In Gillray’s satire, philosopher and politician Edmund Burke discovers “Fawkes” remade as “Fox” along with the playwright Richard Sheridan, both supporters of the French Revolution, about to light casks of gunpowder with a lit copy of Thomas Paine’s Rights of Man.
One century later, in 1867, Irish terrorism inspired cartoonist John Tenniel to draw the “The Fenian Guy Fawkes,” for Punch magazine. The cartoon was republished in the British paper, the Sunday Telegraph, in November 1974 after IRA bombings in Westminster, Guildford and Birmingham.
In 1982, the English comic-book writer Alan Moore and the artist David Lloyd jointly collaborated on the creation of a character that bears a smirking likeness to Guy Fawkes.
In Moore’s graphic novel series, V for Vendetta, made into a Hollywood film in 2006, the masked character V wages violent resistance against an authoritarian regime in a dystopian United Kingdom.
V’s crusade against the state is successful in large part because he is able to hack the massive computer network upon which the state relies. In the closing chapter of the 38-part series, the title uses V for “Vox populi,” or the voice of the people.
In Moore’s account, if the mask stands for anything, in the current context, that [vox populi] is what it stands for. This is the people. That mysterious entity that is evoked so often – this is the people.
Moore points to the mask’s operatic quality. Its dramatic performance creates a sense of romance and drama.
The mask does not represent something as solemn as a political oath; rather, it is disruptive humor. Anonymous laughs with satirical deprecation behind the mask.
In antiquity, “person,” the Greek prosopon and the Latin persona, referred to the mask worn over the face by an actor on stage.
Anonymous adopts the person of Guy Fawkes by using an operatic mask reimagined to symbolize antistate dissent in the rejection of neoliberal corporatization, racialized and colonial violence, and global empire.
A mask is more than an object to speak through. It must be worn by an actor – a person – but, at the same time, it is impersonal. It is mass reproduced in an assembly line, and worn by many.

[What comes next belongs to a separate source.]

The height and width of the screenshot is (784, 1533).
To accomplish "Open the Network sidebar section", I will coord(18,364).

The Fawkes mask sheds the subjective identity of the 17th-century Catholic conspirator and becomes the face of a collective.
Calling themselves “Anonymous” while invoking the person of Fawkes, Anonymous locates within the legal person the power of the impersonal. The juridical “person” is turned inside out like a glove.

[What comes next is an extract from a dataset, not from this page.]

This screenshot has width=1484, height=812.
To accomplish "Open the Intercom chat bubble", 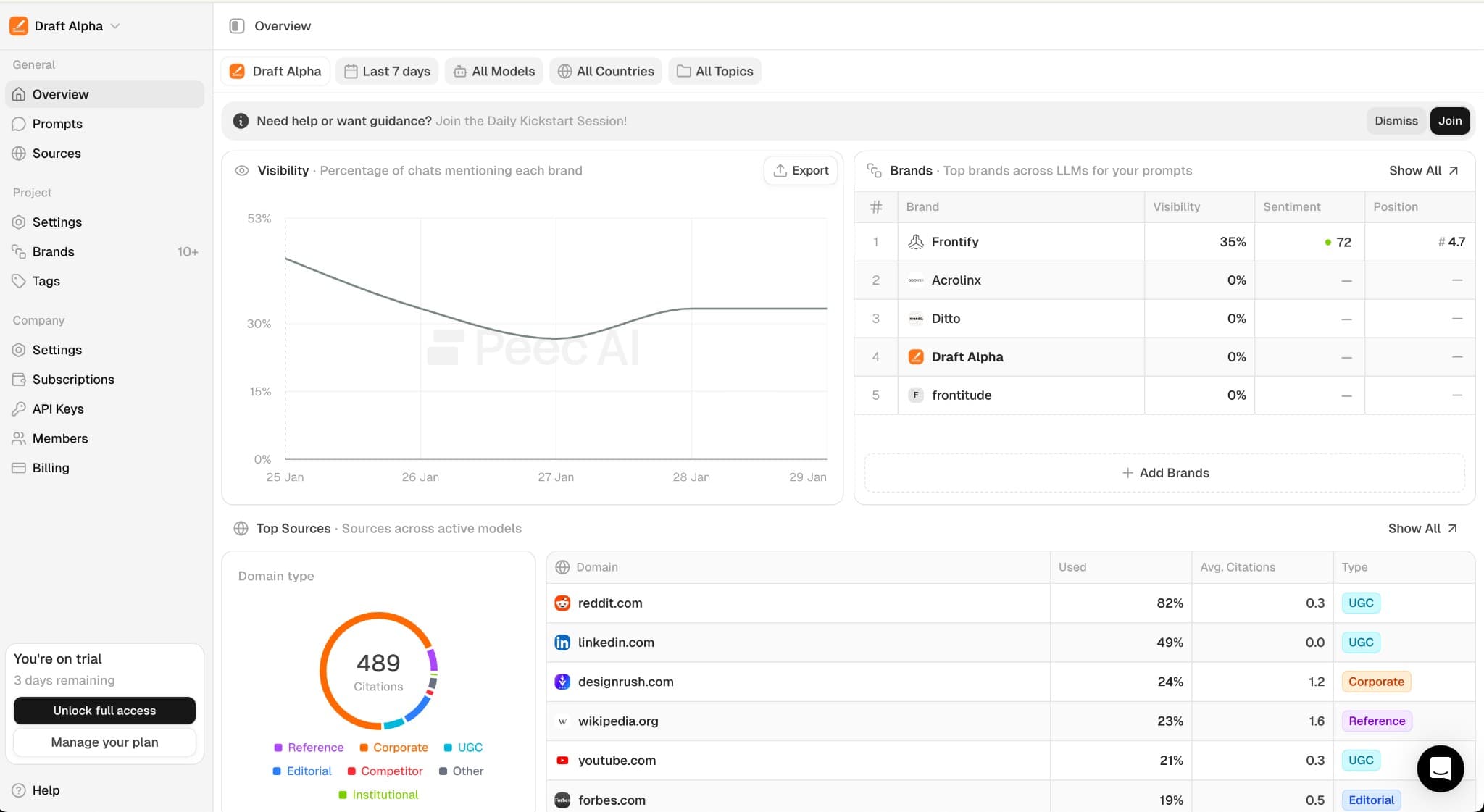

As philosopher Roberto Esposito argues in his book Third Person the legal “person” exists in contrast to the negative category of the “nonperson,” the slave who is always in danger of becoming a thing. On Guy Fawkes Day, Guy is thing-ified: made into an effigy and burned.
On spectacular display, then, on Bonfire Night with the burning of Fawkes' effigy, is the state’s long preoccupation with sheltering the body politic and its exposure to risk. What better way to inoculate against risk than to immunize using the very same tactics of violence and terror? Every November 5, in other words, the “gunpowder” to be remembered will always be the state’s rather than Fawkes’, remade through the centuries into an arch-Catholic “terrorist.”
Anonymous – themselves accused of being cyberterrorists – turns this narrative on its head with their ubiquitous use of the Guy Fawkes mask.
The state cannot “read” or “infer” anything from the mask. The mask hides the identity of all its many wearers from the law. But it does more than that. The mask creates a place where the law is suspended so that a community can voice their demands.